DESCRIPTION OF THE TASK>
Retype the lines below, unchanged, from the line with "Task: Expand the src folder" through the end of the lines.

[begin MATERIAL PROVIDED]

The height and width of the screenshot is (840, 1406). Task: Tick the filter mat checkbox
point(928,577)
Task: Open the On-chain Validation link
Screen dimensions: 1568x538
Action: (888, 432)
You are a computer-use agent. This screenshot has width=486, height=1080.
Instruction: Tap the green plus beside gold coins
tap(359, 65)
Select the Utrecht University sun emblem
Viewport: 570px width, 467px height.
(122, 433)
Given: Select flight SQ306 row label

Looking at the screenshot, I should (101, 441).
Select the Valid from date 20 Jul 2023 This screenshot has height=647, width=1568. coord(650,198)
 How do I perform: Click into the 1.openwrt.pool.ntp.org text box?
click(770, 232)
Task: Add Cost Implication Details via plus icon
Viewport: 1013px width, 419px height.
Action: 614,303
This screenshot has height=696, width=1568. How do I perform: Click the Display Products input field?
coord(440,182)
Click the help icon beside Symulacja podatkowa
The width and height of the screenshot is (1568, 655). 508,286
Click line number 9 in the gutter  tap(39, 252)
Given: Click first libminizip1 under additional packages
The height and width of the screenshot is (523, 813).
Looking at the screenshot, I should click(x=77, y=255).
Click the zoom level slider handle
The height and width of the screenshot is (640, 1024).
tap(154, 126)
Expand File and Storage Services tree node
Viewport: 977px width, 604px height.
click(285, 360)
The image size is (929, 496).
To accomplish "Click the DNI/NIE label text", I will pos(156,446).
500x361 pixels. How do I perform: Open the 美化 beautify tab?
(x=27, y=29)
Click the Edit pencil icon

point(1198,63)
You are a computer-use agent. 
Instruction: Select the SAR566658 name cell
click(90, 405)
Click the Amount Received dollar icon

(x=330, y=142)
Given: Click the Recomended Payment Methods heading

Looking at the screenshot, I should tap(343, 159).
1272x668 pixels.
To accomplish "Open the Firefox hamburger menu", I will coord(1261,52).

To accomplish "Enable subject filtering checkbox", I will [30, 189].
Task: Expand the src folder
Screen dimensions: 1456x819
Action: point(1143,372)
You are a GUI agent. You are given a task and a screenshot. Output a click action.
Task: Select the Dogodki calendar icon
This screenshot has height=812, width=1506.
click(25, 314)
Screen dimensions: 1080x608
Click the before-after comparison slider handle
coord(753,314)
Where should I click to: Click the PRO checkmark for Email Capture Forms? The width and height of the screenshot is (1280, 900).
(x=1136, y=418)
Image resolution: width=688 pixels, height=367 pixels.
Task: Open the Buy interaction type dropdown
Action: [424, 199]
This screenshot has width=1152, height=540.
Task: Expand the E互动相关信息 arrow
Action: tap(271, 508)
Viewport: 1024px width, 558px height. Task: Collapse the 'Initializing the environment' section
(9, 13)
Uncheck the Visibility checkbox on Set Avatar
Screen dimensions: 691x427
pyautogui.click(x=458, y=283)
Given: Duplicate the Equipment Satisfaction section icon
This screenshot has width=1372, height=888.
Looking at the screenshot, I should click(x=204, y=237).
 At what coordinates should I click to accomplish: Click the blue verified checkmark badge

[end MATERIAL PROVIDED]

WORKED ANSWER>
Task: Expand the src folder
Screen dimensions: 1456x819
Action: point(1143,372)
You are a GUI agent. You are given a task and a screenshot. Output a click action.
Task: Select the Dogodki calendar icon
This screenshot has height=812, width=1506.
click(25, 314)
Screen dimensions: 1080x608
Click the before-after comparison slider handle
coord(753,314)
Where should I click to: Click the PRO checkmark for Email Capture Forms? The width and height of the screenshot is (1280, 900).
(x=1136, y=418)
Image resolution: width=688 pixels, height=367 pixels.
Task: Open the Buy interaction type dropdown
Action: [424, 199]
This screenshot has width=1152, height=540.
Task: Expand the E互动相关信息 arrow
Action: tap(271, 508)
Viewport: 1024px width, 558px height. Task: Collapse the 'Initializing the environment' section
(9, 13)
Uncheck the Visibility checkbox on Set Avatar
Screen dimensions: 691x427
pyautogui.click(x=458, y=283)
Given: Duplicate the Equipment Satisfaction section icon
This screenshot has width=1372, height=888.
Looking at the screenshot, I should click(x=204, y=237).
 At what coordinates should I click to accomplish: Click the blue verified checkmark badge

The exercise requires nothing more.